Every line of the material is to be quoted verbatim, minus the pictures.

--------------------

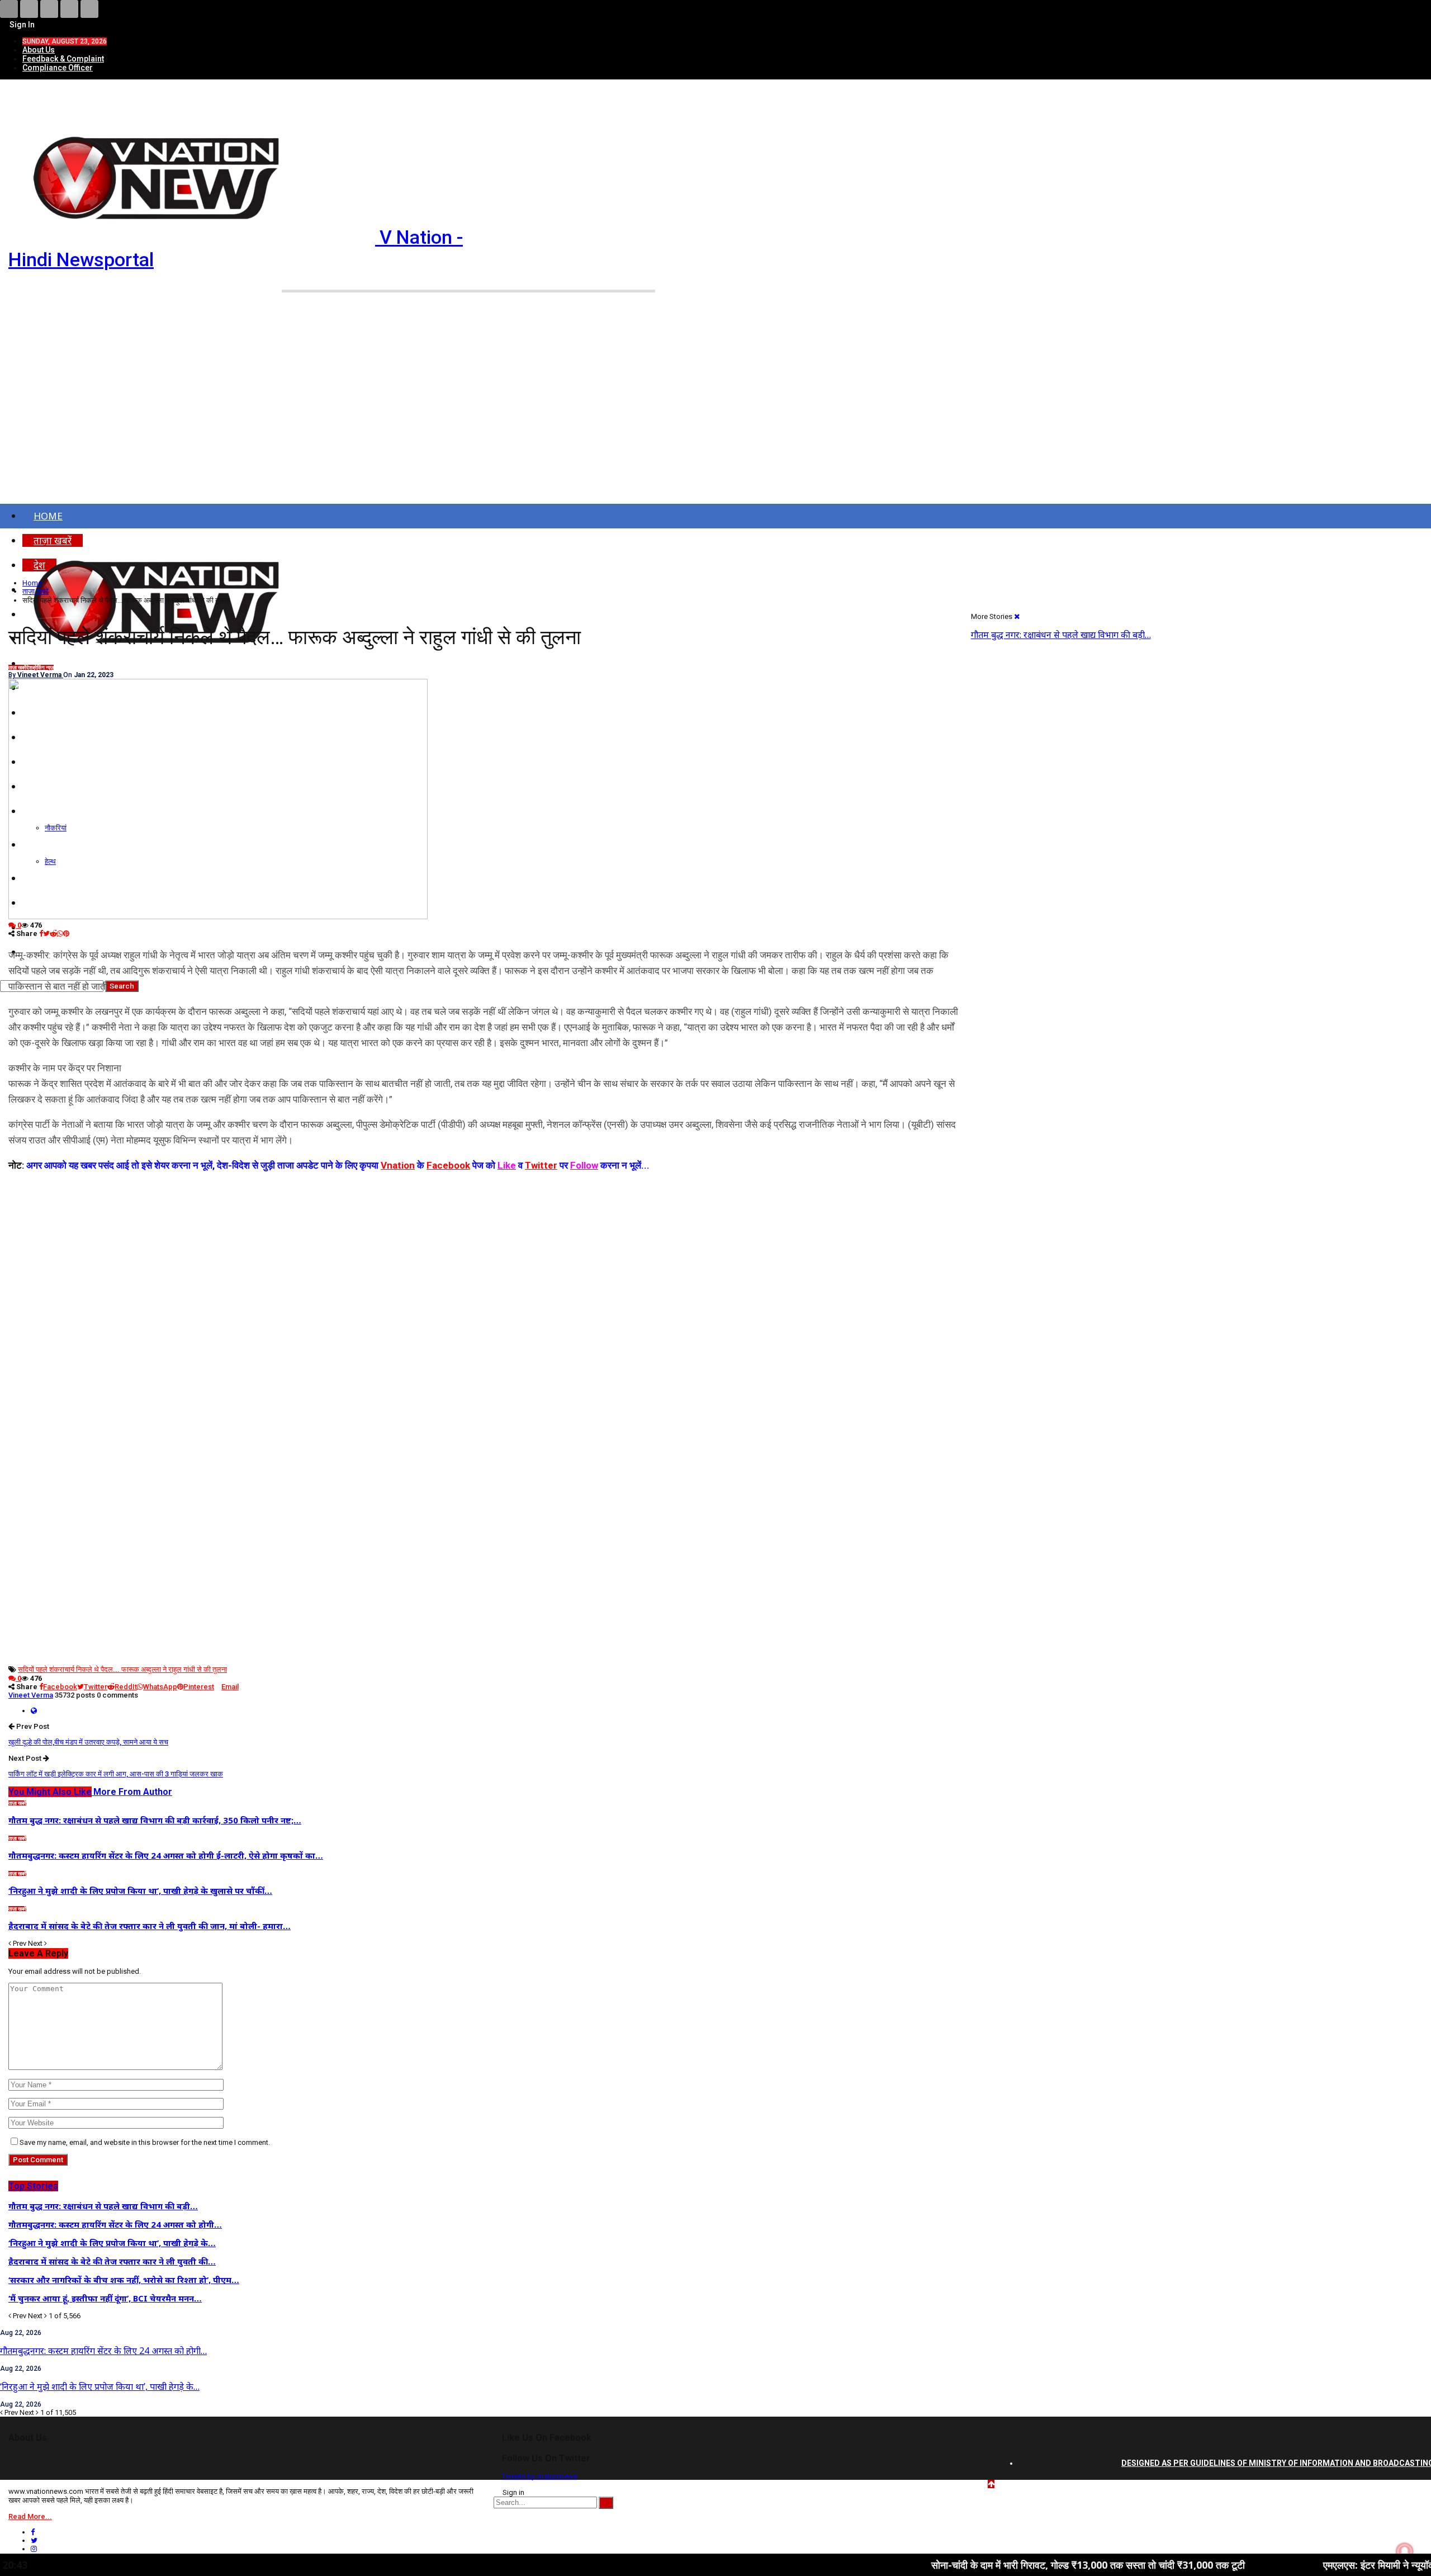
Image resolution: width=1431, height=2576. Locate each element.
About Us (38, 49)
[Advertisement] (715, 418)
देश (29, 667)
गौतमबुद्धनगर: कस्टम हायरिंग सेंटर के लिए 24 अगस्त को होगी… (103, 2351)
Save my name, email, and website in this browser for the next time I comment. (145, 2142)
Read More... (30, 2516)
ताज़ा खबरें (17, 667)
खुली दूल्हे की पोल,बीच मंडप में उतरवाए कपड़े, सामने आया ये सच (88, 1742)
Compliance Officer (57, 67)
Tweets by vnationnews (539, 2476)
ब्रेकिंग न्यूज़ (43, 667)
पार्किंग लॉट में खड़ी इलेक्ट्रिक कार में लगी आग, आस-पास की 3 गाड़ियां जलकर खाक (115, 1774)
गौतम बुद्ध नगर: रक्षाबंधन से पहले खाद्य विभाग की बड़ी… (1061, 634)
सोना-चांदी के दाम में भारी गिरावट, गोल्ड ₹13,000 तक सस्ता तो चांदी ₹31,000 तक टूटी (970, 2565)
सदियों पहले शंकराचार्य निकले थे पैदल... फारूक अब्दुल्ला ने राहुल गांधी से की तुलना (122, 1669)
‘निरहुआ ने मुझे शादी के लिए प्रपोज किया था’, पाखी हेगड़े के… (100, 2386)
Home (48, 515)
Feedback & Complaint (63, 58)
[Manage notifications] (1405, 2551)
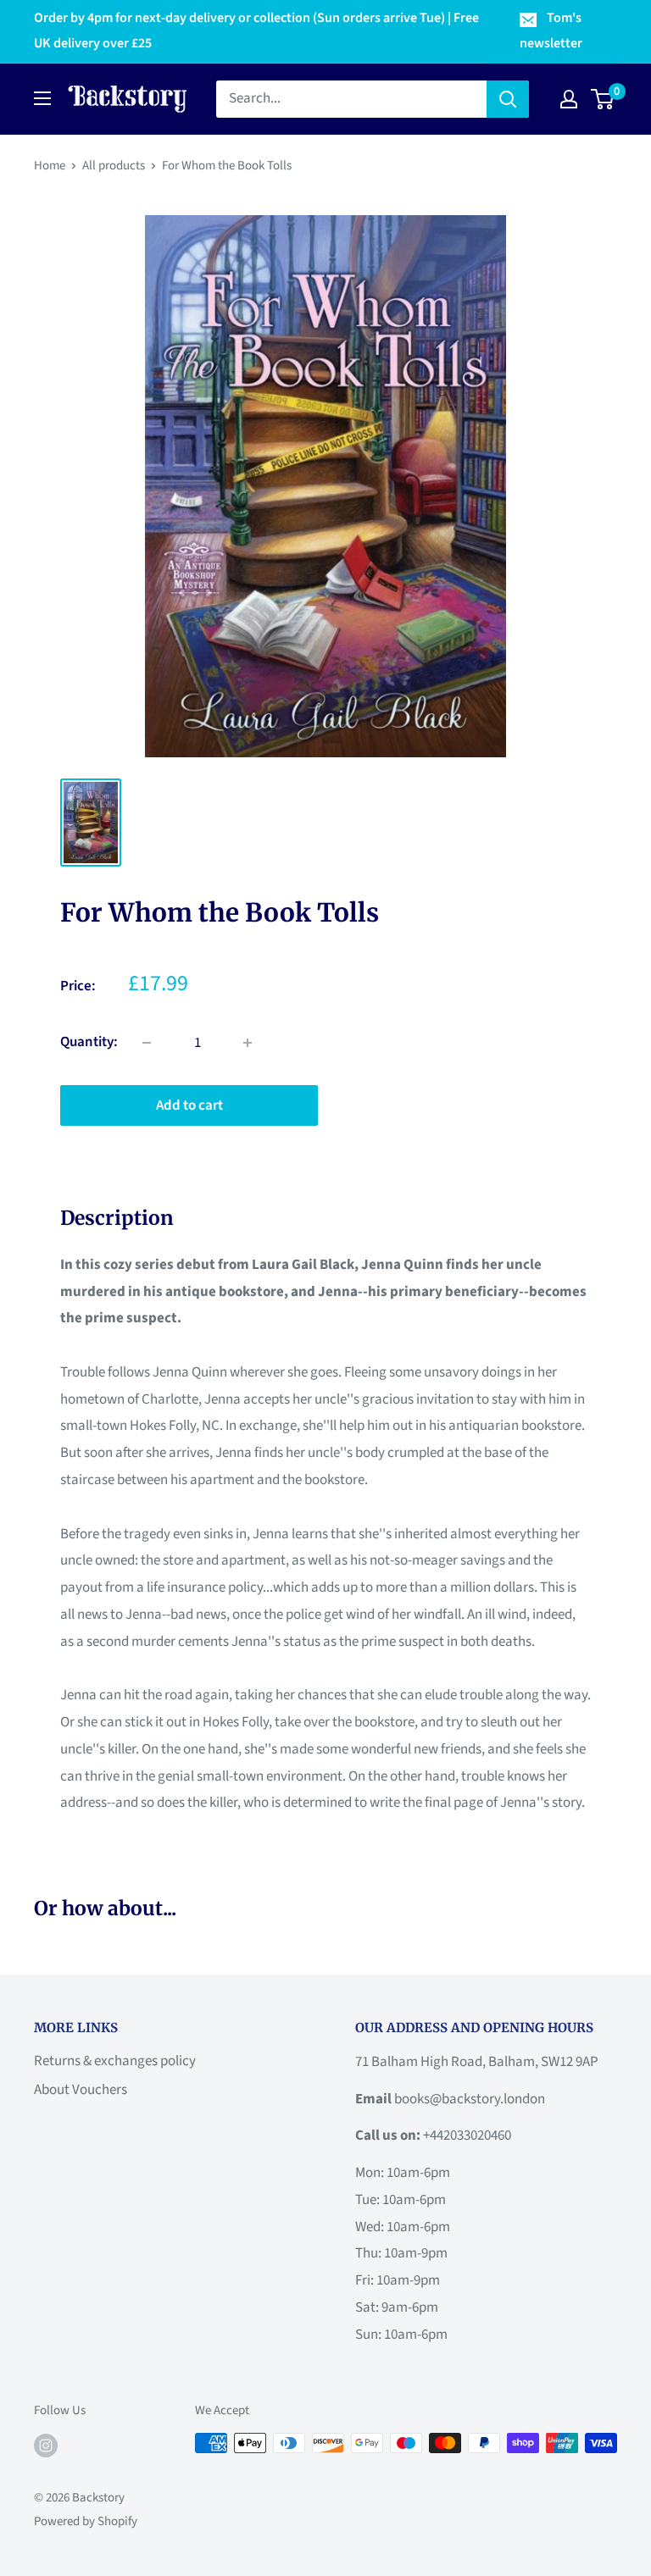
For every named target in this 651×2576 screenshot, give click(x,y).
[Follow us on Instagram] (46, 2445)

--------------------

» Task solution:
Image resolution: width=1431, height=2576. Locate each element.
About Us (38, 49)
[Advertisement] (715, 418)
देश (29, 667)
गौतमबुद्धनगर: कस्टम हायरिंग सेंटर के लिए 24 अगस्त को होगी… (103, 2351)
Save my name, email, and website in this browser for the next time I comment. (145, 2142)
Read More... (30, 2516)
ताज़ा खबरें (17, 667)
खुली दूल्हे की पोल,बीच मंडप में उतरवाए कपड़े, सामने आया ये सच (88, 1742)
Compliance Officer (57, 67)
Tweets by vnationnews (539, 2476)
ब्रेकिंग न्यूज़ (43, 667)
पार्किंग लॉट में खड़ी इलेक्ट्रिक कार में लगी आग, आस-पास की 3 गाड़ियां जलकर खाक (115, 1774)
गौतम बुद्ध नगर: रक्षाबंधन से पहले खाद्य विभाग की बड़ी… (1061, 634)
सोना-चांदी के दाम में भारी गिरावट, गोल्ड ₹13,000 तक सस्ता तो चांदी ₹31,000 तक टूटी (970, 2565)
सदियों पहले शंकराचार्य निकले थे पैदल... फारूक अब्दुल्ला ने राहुल गांधी से की तुलना (122, 1669)
‘निरहुआ ने मुझे शादी के लिए प्रपोज किया था’, पाखी हेगड़े के… (100, 2386)
Home (48, 515)
Feedback & Complaint (63, 58)
[Manage notifications] (1405, 2551)
For every named target in this 651×2576 screenshot, give click(x,y).
[Follow us on Instagram] (46, 2445)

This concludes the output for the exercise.